Ensaio de hibridação em sanduíche na deteção de fungos

Abstract

A deteção precoce de contaminantes microbianos é essencial para evitar sua disseminação, no entanto a maioria das análises clássicas são lentas, inespecíficas, e limitadas a microrganismos cultiváveis. Tendo em conta estas dificuldades, têm sido desenvolvidas diversas técnicas para quantificar comunidades microbianas em um menor espaço de tempo. Métodos moleculares são os mais indicados, porém não são totalmente aceites para uso rotineiro por necessitarem de reagentes e equipamentos dispendiosos e profissionais experientes. Assim, o ensaio de hibridação em sanduíche para uma quantificação rápida, simples e barata de fungos foi avaliado. O objetivo foi otimizar as condições deste método visando obter uma resposta mais sensível a já descrita anteriormente para este grupo de organismos. Neste método duas sondas hibridam com o RNA alvo e os sanduíches formandos produzem um sinal fluorescente quantificável. Isto ocorre porque a sonda de captura imobiliza somente o RNA hibridado, desta maneira é feita a lavagem das sondas restantes e dos RNA não-alvo. Só então é adicionado o substrato que reagirá enzimaticamente com o complexo enzimaanticorpo- DIG ligado à sonda de deteção, desta maneira o sinal produzido será equivalente à quantidade de RNA alvo da amostra em questão. A levedura Saccharomyces cerevisiae foi selecionada como alvo para este estudo por ter suas características bastante conhecidas e ser um ótimo organismo modelo para eucariotos. Diversas concentrações de células foram utilizadas nos ensaios onde o limite de deteção foi de 104 células/ml.
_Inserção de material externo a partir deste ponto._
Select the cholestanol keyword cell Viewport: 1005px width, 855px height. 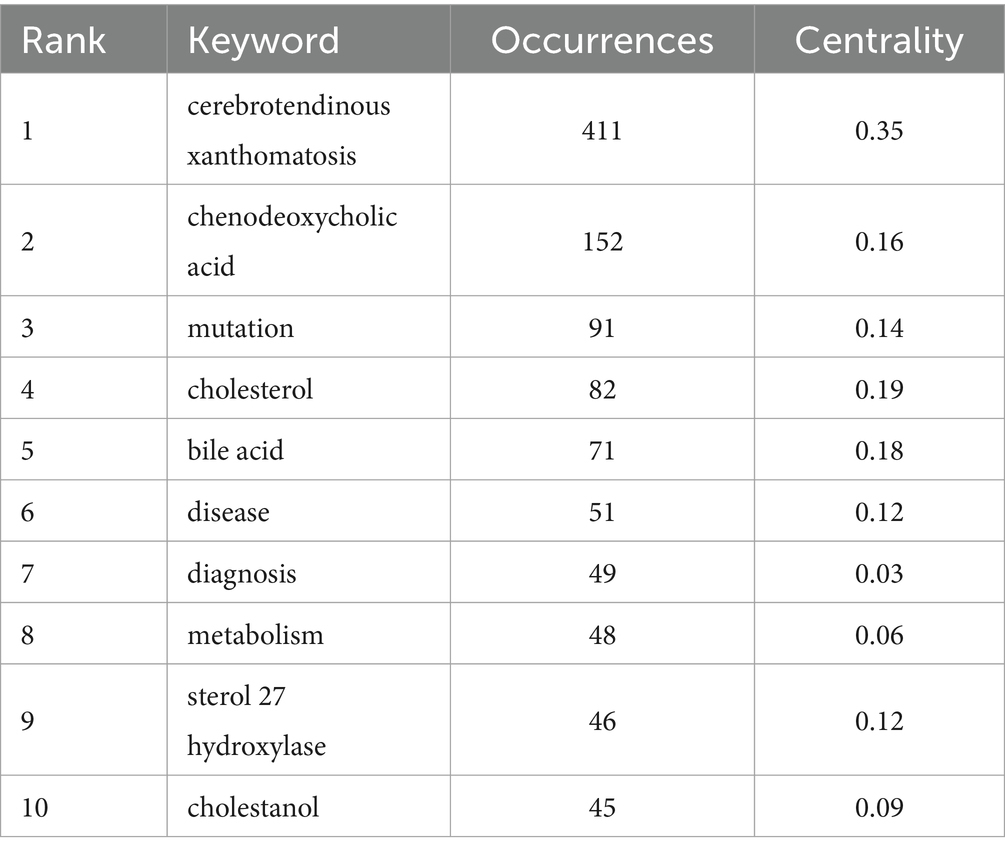coord(309,806)
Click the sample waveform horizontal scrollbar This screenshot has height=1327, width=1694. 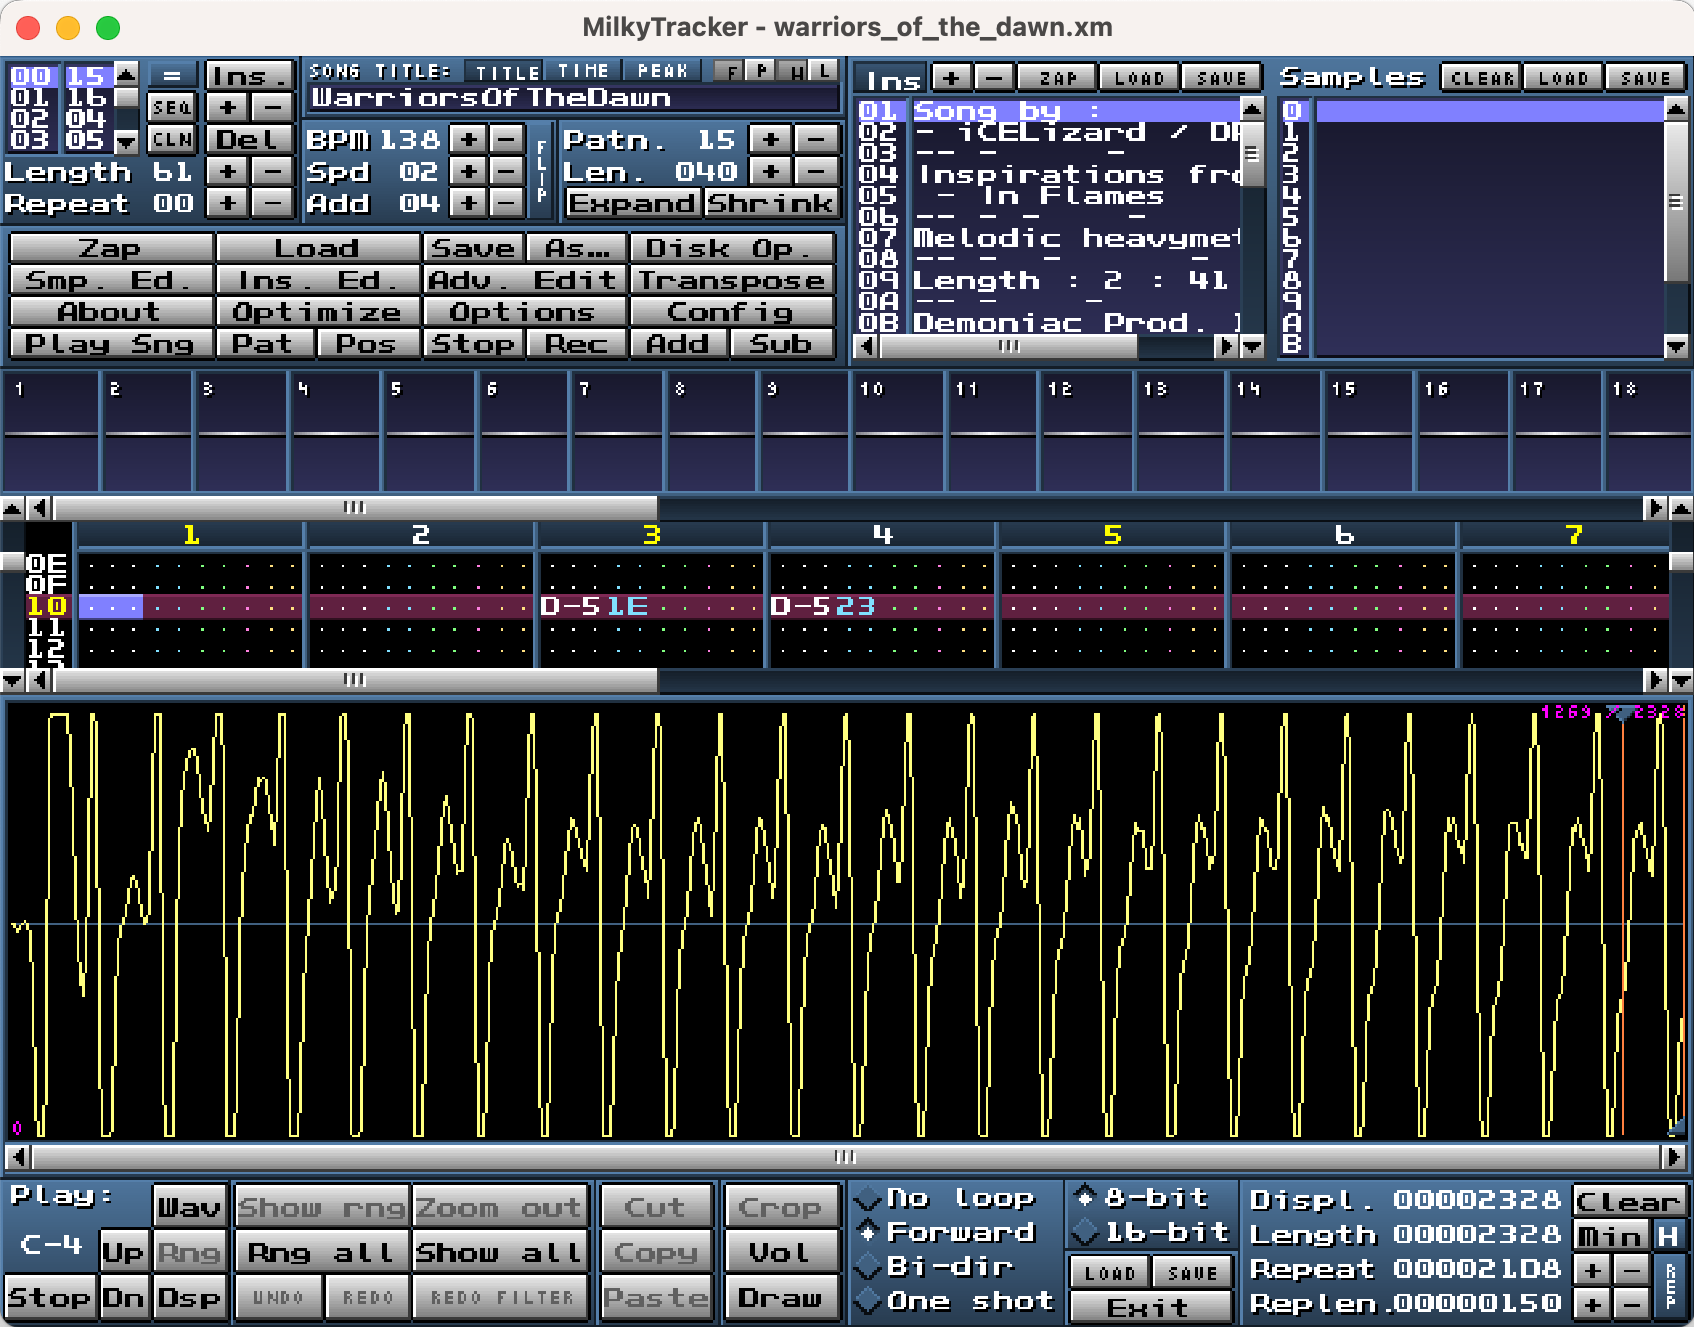845,1157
Early detection of contaminants is essential to prevent it’s spread, but most analyzes are still slow, nonspecific, and limited to cultivable microorganisms. Given these difficulties, several techniques have been developed to quantify microbial communities in a shorter time. Molecular methods are suited, but not fully accepted for routine use because it requires expensive reagents and equipment and experienced professionals. Thus, the sandwich hybridization assay for quick, simple and inexpensive fungi quantifying was evaluated. The objective was to optimize this method to obtain a more sensitive signal to previously described for this group of organisms. In this method two probes hybridize to the target RNA and the sandwiches produced a measurable fluorescent signal. This is because the capture probe immobilizes only the hybridized RNA, in this manner the probes and the others non-target RNA are washed. Then is added the substrate which will react with the enzyme-linked with the DIG detection probe, the signal produced in this way is equivalent the amount of target RNA in the sample in question. The yeast Saccharomyces cerevisiae was selected as a target for this study by having their features well known and be an excellent model organism for eukaryotes. Various cell concentrations were used in tests where the detection limit was 104 cells/ml.